L'année 2022 a encore mieux révélé l'iridescence de Dakar. La capitale sénégalaise a constitué une somptueuse tribune pour une grandiose expression du génie pictural, avec des signatures venant de tous les coins du monde. L'évènement phare qui a composé la majorité des couleurs est la Biennale de l'art africain contemporain.
L'année culturelle a été particulièrement marquée par la 14e édition de la Biennale de l'art africain contemporain de Dakar. Du 19 mai au 21 juin 2022, le Dak'Art a transformé la capitale sénégalaise en une gigantesque et effervescente galerie à ciel ouvert où les arts plastiques se recevaient presque partout. Le rendez-vous était très attendu du fait du report de l'édition 2020, pour cause de pandémie de Covid-19. Cette année, la sélection officielle de 59 artistes ou collectifs d'artistes-plasticiens a sorti le grand jeu de la palette pour offrir de sublimes créations picturales. Ils se sont tous inspirés du thème général, trouvé depuis 2019 durant la préparation de l'édition 2020 avortée, " I Ndaffa/forger/Out of fire ". L'idée était fondamentalement d'installer la découverte, la dynamique créatrice, le partage et la diversité tout en favorisant les nouvelles énergies qui impriment une envergure nouvelle au monde à partir de l'Afrique.

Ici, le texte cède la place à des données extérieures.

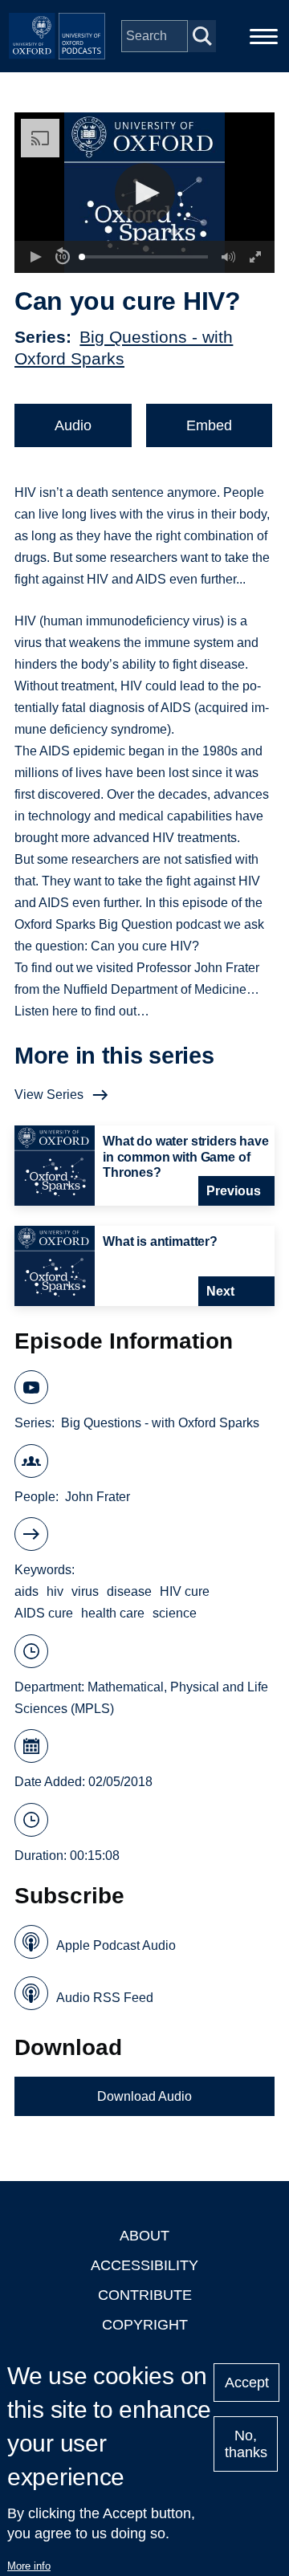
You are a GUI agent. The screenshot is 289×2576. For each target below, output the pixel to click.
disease (129, 1591)
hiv (55, 1591)
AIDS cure (43, 1613)
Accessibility (144, 2265)
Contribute (145, 2295)
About (144, 2236)
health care (112, 1613)
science (175, 1613)
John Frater (97, 1497)
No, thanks (246, 2443)
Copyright (145, 2325)
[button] (145, 193)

Le programme novateur de cette année a donné un souffle rafraichissant au " In ". Ainsi pouvait-on découvrir le volet " Doxantu ", qui était pour révéler le potentiel esthétique de la Corniche ouest de Dakar, en ornant sa boucle par de grandes sculptures et installations avec de prestigieuses signatures. C'était aussi un plaidoyer pour un art plus citoyen et proche du public. On avait, par ailleurs, noté les pavillons nationaux (Loositoo pour le Sénégal) et spéciaux, ainsi que les cartes blanches à certains artistes. Autre programme inédit, le Marché international de l'art africain. Initié par Kalidou Kassé, cet espace accueilli par le Monument de la renaissance africaine était pour provoquer des réflexions sur l'économie et le commerce de l'art, et son rapport à l'économie mondiale. C'est dans le but de contribuer à bâtir un environnement fertile où les échanges des œuvres d'art sont une réalité. Un nouveau prix, parrainé par le défunt grand sculpteur Ousmane Sow, était aussi institué pour sensibiliser sur le droit de suite afin de permettre à l'artiste de se nourrir de son art.
Émulation dans les arts plastiques
À côté de ce cachet officiel, le programme Off a créé un engouement à nul autre pareil. Plus de 400 galeries et particuliers avaient tenu des expositions et évènements décalés, présentant des artistes fabuleux qui se découvraient ou réaffirmaient un génie singulier. L'installation de l'artiste Faly Sène Sow à l'Espace Vema, qui reconstituait en miniature le souk géant de Colobane, a, par exemple, connu un franc succès et enregistré beaucoup de visiteurs. Aussi sélectionnée dans le " In ", une vaste campagne d'internautes a trouvé injuste que son installation au Palais 1 n'ait pas remporté le Grand prix. Le lauréat 2022 est l'Éthiopien Tegene Kunbi Senbeto, mais le plébiscite populaire était clairement en faveur du jeune Faly Sène Sow. Les organisateurs des expos Off ont aussi fortement grincé les dents. Ils ont beaucoup fustigé le Secrétariat général de la biennale qui, selon eux, n'a pas bien appuyé les initiatives.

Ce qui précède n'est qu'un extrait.